I wasn't going to be drafted into the Army this time, but I had to think about the impact of any change on my family, not just myself.

I had a bid on the 737 as a captain in Kansas City, would be making lots more money and would be flying all over the country.  It was a lot to consider and there were many unknowns.  Pay at UPS was considerably less than it would be at Braniff under the new contract.  It was even less than what we made under the old contract and you have to go through a really lousy first year on probation at a really lousy pay.  Not an easy decision at all.

Main Frame

You may remember that I mentioned that one of my first assignments when Dixon hired me at Florida Express was to travel to all of our our stations, at the end of the spokes of our hub and spoke system, and teach the gate agents how to do the weight and balance and performance calculations.  This was quite a challenge, because they did not really understand what I was talking about and did not have much interest.

It didn't take long for the company to come up with a much better plan.  There were PCs at each gate counter with software to do all the calculations and print out the paper work to give to the crews.  All the agents had to do was enter a few numbers, such as airplane tail number, fuel on board and passenger count.  This was a great system and worked for us for several years.

When Braniff took over, the Florida Express pilot management group explained how well our system worked and recommended the entire airline use it, but NOOOOO!  They had a wonderful main frame computer they had been using for centuries ( I think they called it the Abacus II) and we were all going to use it, because it was wonderful and they were Braniff and we were just a bunch of Branflakes and what the hell did we know.

The way their system worked was, that when the main entry door was closed and we were ready to depart, we would call the station operations frequency and then they would call back with "the numbers" we needed to go fly away in our jets after they had been properly crunched.  Wonderful.

The problems began at a hub, because there were so many planes and only one operations frequency.  There was too much congestion at a very busy time.  The poor person responsible for doing all the work on this in ops could only talk to one plane at a time and they were all clamoring to be the first to call for "the numbers".  Aviation VHF radios may only have one person talking at a time.  If more than one try to transmit, there is nothing but garbled noise on the frequency, then everyone says, "blocked" or "stepped on" or something like that.  Fun.  
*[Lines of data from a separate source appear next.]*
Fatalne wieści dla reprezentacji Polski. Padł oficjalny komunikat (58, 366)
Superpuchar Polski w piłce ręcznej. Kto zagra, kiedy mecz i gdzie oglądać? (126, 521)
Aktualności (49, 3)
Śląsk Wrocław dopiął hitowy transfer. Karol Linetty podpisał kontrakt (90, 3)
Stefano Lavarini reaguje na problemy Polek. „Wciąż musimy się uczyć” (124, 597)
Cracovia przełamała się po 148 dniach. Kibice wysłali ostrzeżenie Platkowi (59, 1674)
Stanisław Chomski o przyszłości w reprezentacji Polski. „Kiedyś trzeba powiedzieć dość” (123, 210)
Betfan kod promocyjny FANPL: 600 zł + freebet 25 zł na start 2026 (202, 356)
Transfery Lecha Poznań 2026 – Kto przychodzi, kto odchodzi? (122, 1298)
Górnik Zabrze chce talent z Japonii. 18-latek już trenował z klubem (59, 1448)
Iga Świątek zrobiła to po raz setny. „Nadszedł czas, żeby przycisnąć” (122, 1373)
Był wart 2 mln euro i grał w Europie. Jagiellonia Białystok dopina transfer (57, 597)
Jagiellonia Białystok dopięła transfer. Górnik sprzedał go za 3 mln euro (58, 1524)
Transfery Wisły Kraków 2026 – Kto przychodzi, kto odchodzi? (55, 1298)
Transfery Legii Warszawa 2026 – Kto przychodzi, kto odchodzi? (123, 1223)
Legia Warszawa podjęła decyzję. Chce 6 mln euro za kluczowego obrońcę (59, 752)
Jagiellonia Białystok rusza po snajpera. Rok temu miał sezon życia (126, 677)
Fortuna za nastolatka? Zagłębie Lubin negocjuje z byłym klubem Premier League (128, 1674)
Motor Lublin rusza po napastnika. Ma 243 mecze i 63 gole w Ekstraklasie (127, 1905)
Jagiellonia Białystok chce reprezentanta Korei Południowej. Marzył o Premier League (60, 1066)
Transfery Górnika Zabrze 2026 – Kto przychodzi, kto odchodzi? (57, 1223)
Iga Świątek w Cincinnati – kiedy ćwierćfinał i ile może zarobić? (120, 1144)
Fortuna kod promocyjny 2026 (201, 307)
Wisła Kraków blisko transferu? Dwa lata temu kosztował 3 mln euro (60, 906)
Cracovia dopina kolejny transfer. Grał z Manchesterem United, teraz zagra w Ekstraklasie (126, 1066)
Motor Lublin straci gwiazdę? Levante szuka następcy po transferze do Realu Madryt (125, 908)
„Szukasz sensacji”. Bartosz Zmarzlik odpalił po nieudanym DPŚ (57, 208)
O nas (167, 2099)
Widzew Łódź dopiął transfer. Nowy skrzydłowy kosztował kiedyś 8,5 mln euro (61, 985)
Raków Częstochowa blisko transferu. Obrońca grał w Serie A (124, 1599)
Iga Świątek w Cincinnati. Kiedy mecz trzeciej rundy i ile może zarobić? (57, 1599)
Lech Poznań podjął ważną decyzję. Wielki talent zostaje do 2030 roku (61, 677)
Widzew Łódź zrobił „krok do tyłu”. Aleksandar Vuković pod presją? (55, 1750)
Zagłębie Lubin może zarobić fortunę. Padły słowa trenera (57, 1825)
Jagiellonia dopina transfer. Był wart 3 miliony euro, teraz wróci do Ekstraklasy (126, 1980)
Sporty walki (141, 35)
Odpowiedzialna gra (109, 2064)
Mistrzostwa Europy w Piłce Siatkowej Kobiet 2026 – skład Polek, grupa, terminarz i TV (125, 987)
The ops peoples started telling the crews to block out from the gates and then wait for "the numbers".  In order to do that, we had to call ground control (air traffic control in charge of plane movement on the ground between gates and runways), ask for a clearance to push back and then complete the pushback and engine start.  Essentially, they were rolling the shit downhill to the ground controller.  We had planes parked all over the place, waiting for "the numbers".  

You may recall that I told another story in which I pointed out that most controllers are not dummies.  After about a week of this goat rope, the controllers started asking if we had "the numbers" when we called for push back clearance and the planes began to wait on the gates.  The incoming, next bank was then cluttering up the ramp and taxiways, instead of the out going planes, but it was giving everyone late departures and the airlines hate that.

Despite this, the Braniff brain trust never did fix the system.  We Branflakes were not impressed, especially since this was playing into our methods of encouraging the company to bargain with the union in good faith.  With the main frame and the BAC 1-11, we were causing major pain.

Monday, September 12, 2016

Grumpy Rides Again.

Braniff had always had a big hub in Dallas.  During the transition of absorbing Florida Express, the main hub was moved to Kansas City, with a small hub in Orlando.  I think part of the reason the original Braniff failed, is that it shared the Dallas hub with American Airlines.  There is more to it than that, Braniff made lots of mistakes and American engaged in cut throat business tactics, but having more than one airline at the same hub can be a mess.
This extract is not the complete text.